Once a week, for the last three weeks, I've emailed my former Lust Object (now known as "Weasel Boy") asking him to return the Ken Burns' Civil War tapes which he borrowed. He responded to the first email, "Thanks for reminding me. I'll get them to you." The second email didn't generate a response. The third email prompted this: "They're in my car. I'll get them to you."

Today I came home from work and on my voicemail was a message from Weasel Boy saying, "I'd like to drop off those tapes tonight. Give me a call and let me know if you'll be home after six." So I called and told him I would be here. He said, "Okay. I'll be there after six and drop off those tapes." He actually used an emphasis on those words when he spoke them. Gosh-- is he trying to let me know that he'll be dropping off the tapes and that he won't be staying for a visit?

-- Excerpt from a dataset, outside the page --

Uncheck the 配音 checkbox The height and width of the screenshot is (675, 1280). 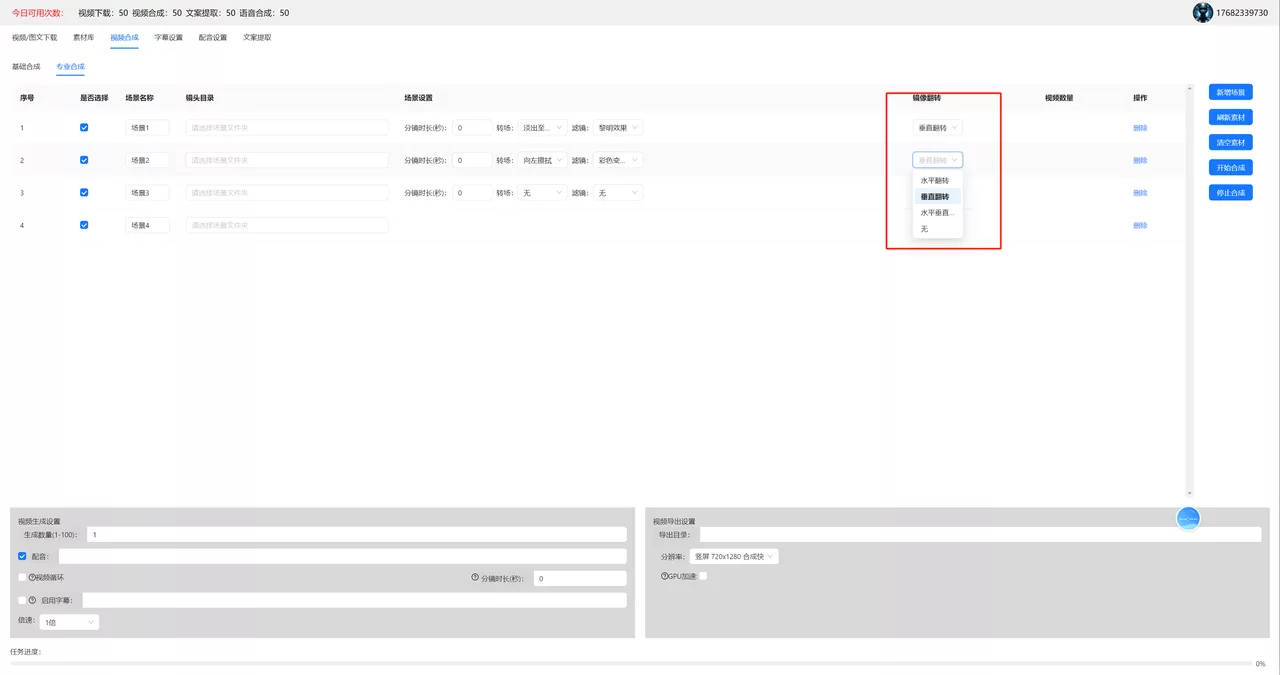pos(23,556)
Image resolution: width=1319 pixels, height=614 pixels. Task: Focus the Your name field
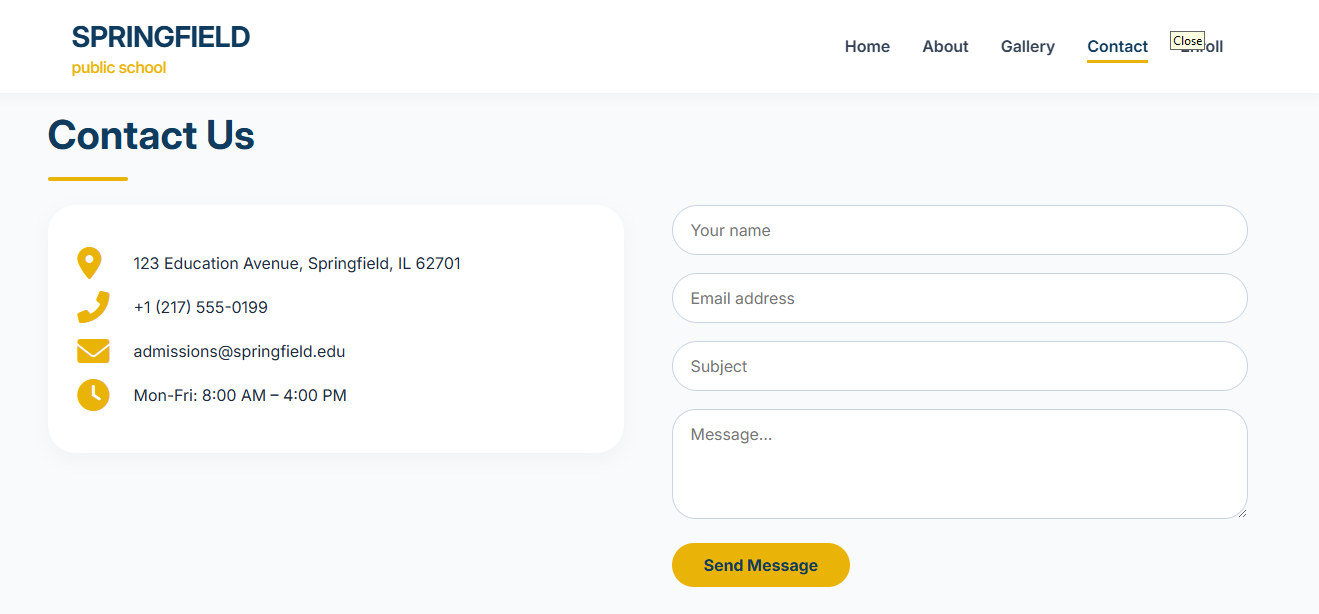pyautogui.click(x=959, y=230)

Okay, okay-- I get it. Jesus Christ, Weasel Boy.

So, I've gotten into the spirit of all the dropping off that's going on around here today. I want to make sure he understands that I understand he doesn't want to see me, nor do I want to see him (because I'm not convinced he realizes this). I shall leave a note on the front door that says, "Weasel Boy, please leave the tapes in the stairwell and shut the door when you leave. Thank you."

Just another "getting-the-upper-hand-and-trying-to-outsmart-the-other-person-and-show-this-guy-that-I'm-a-okay-without-him" joust.

I hate participating in this kind of crap. I wish I didn't care about him, but he doesn't need to know I do.

And truthfully? I really don't want to see him.